RECORDS SUPPLIED START

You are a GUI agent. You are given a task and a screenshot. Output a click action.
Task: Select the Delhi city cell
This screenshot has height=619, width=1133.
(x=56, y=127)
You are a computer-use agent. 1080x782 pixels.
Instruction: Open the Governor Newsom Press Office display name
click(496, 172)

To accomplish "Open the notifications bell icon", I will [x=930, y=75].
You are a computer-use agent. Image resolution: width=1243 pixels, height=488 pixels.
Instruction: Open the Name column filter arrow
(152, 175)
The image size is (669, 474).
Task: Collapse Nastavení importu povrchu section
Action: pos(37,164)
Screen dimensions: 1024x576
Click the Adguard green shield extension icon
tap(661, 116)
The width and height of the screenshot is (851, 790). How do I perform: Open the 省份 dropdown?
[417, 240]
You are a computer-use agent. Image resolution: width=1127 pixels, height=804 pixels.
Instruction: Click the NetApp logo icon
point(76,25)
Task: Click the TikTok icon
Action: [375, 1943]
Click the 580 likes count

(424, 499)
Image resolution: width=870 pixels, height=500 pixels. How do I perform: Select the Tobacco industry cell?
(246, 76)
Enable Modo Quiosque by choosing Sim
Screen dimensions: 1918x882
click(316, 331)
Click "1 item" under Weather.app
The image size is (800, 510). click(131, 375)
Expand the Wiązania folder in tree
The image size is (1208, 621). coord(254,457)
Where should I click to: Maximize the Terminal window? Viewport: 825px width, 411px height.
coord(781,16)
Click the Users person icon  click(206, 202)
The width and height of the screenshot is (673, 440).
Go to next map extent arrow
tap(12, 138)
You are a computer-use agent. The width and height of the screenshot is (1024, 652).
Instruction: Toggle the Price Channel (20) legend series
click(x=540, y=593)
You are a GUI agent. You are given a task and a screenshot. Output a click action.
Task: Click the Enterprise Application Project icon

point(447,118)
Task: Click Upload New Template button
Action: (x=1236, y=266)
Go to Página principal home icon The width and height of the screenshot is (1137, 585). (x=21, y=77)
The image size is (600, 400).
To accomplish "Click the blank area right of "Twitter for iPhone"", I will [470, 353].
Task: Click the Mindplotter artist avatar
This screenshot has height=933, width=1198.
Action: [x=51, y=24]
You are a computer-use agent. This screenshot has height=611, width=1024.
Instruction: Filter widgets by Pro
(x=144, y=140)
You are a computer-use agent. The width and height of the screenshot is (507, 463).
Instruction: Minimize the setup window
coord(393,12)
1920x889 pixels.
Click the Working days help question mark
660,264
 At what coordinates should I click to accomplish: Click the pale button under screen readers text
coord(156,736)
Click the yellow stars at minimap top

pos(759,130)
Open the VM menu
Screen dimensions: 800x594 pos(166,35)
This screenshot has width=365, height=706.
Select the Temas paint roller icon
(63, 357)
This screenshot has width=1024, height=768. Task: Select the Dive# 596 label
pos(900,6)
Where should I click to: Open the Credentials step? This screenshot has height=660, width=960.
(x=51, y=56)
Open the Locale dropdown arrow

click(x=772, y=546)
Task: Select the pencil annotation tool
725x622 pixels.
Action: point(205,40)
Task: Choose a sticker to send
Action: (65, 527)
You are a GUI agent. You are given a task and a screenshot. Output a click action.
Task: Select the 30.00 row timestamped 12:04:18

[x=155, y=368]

RECORDS SUPPLIED END

YOUR INSTRUCTIONS → Set down each entry from above once more, exactly as written.

TASK RESPONSE →
You are a GUI agent. You are given a task and a screenshot. Output a click action.
Task: Select the Delhi city cell
This screenshot has height=619, width=1133.
(x=56, y=127)
You are a computer-use agent. 1080x782 pixels.
Instruction: Open the Governor Newsom Press Office display name
click(496, 172)

To accomplish "Open the notifications bell icon", I will [x=930, y=75].
You are a computer-use agent. Image resolution: width=1243 pixels, height=488 pixels.
Instruction: Open the Name column filter arrow
(152, 175)
The image size is (669, 474).
Task: Collapse Nastavení importu povrchu section
Action: pos(37,164)
Screen dimensions: 1024x576
Click the Adguard green shield extension icon
tap(661, 116)
The width and height of the screenshot is (851, 790). How do I perform: Open the 省份 dropdown?
[417, 240]
You are a computer-use agent. Image resolution: width=1127 pixels, height=804 pixels.
Instruction: Click the NetApp logo icon
point(76,25)
Task: Click the TikTok icon
Action: [375, 1943]
Click the 580 likes count

(424, 499)
Image resolution: width=870 pixels, height=500 pixels. How do I perform: Select the Tobacco industry cell?
(246, 76)
Enable Modo Quiosque by choosing Sim
Screen dimensions: 1918x882
click(316, 331)
Click "1 item" under Weather.app
The image size is (800, 510). click(131, 375)
Expand the Wiązania folder in tree
The image size is (1208, 621). coord(254,457)
Where should I click to: Maximize the Terminal window? Viewport: 825px width, 411px height.
coord(781,16)
Click the Users person icon  click(206, 202)
The width and height of the screenshot is (673, 440).
Go to next map extent arrow
tap(12, 138)
You are a computer-use agent. The width and height of the screenshot is (1024, 652).
Instruction: Toggle the Price Channel (20) legend series
click(x=540, y=593)
You are a GUI agent. You are given a task and a screenshot. Output a click action.
Task: Click the Enterprise Application Project icon

point(447,118)
Task: Click Upload New Template button
Action: (x=1236, y=266)
Go to Página principal home icon The width and height of the screenshot is (1137, 585). (x=21, y=77)
The image size is (600, 400).
To accomplish "Click the blank area right of "Twitter for iPhone"", I will [470, 353].
Task: Click the Mindplotter artist avatar
This screenshot has height=933, width=1198.
Action: [x=51, y=24]
You are a computer-use agent. This screenshot has height=611, width=1024.
Instruction: Filter widgets by Pro
(x=144, y=140)
You are a computer-use agent. The width and height of the screenshot is (507, 463).
Instruction: Minimize the setup window
coord(393,12)
1920x889 pixels.
Click the Working days help question mark
660,264
 At what coordinates should I click to accomplish: Click the pale button under screen readers text
coord(156,736)
Click the yellow stars at minimap top

pos(759,130)
Open the VM menu
Screen dimensions: 800x594 pos(166,35)
This screenshot has width=365, height=706.
Select the Temas paint roller icon
(63, 357)
This screenshot has width=1024, height=768. Task: Select the Dive# 596 label
pos(900,6)
Where should I click to: Open the Credentials step? This screenshot has height=660, width=960.
(x=51, y=56)
Open the Locale dropdown arrow

click(x=772, y=546)
Task: Select the pencil annotation tool
725x622 pixels.
Action: point(205,40)
Task: Choose a sticker to send
Action: (65, 527)
You are a GUI agent. You are given a task and a screenshot. Output a click action.
Task: Select the 30.00 row timestamped 12:04:18

[x=155, y=368]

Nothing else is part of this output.